> _YOUR GOAL_
Please report each line of the data below that contains "agent".

Start of ENTRIES PROVIDED

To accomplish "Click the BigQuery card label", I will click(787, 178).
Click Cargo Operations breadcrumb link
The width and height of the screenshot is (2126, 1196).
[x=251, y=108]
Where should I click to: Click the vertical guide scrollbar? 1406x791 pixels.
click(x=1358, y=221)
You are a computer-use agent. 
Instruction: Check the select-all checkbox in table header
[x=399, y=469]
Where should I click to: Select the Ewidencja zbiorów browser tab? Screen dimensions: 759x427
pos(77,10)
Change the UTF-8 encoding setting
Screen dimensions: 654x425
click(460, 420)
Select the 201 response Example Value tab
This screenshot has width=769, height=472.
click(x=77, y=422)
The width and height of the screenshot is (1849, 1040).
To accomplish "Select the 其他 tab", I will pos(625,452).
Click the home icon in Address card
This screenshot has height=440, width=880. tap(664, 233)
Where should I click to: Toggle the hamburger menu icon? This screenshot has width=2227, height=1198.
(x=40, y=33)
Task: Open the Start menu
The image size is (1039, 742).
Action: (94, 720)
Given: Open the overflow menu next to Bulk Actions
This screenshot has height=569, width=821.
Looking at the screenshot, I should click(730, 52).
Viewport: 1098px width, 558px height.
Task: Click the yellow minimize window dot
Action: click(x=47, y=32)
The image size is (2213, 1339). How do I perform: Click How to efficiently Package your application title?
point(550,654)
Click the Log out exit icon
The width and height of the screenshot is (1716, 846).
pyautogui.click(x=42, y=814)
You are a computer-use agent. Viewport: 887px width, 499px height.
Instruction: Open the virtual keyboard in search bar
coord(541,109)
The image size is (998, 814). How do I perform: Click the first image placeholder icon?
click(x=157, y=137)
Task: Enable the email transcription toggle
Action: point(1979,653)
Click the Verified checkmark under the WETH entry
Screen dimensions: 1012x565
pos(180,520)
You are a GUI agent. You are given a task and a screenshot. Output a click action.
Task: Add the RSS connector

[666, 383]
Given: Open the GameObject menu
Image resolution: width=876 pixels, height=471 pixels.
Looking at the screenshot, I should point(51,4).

End of ENTRIES PROVIDED

> _OUTPUT OF THE TASK_
You are a computer-use agent. 
You are a computer-use agent. Viewport: 887px width, 499px height.
You are a GUI agent. You are given a task and a screenshot. Output a click action.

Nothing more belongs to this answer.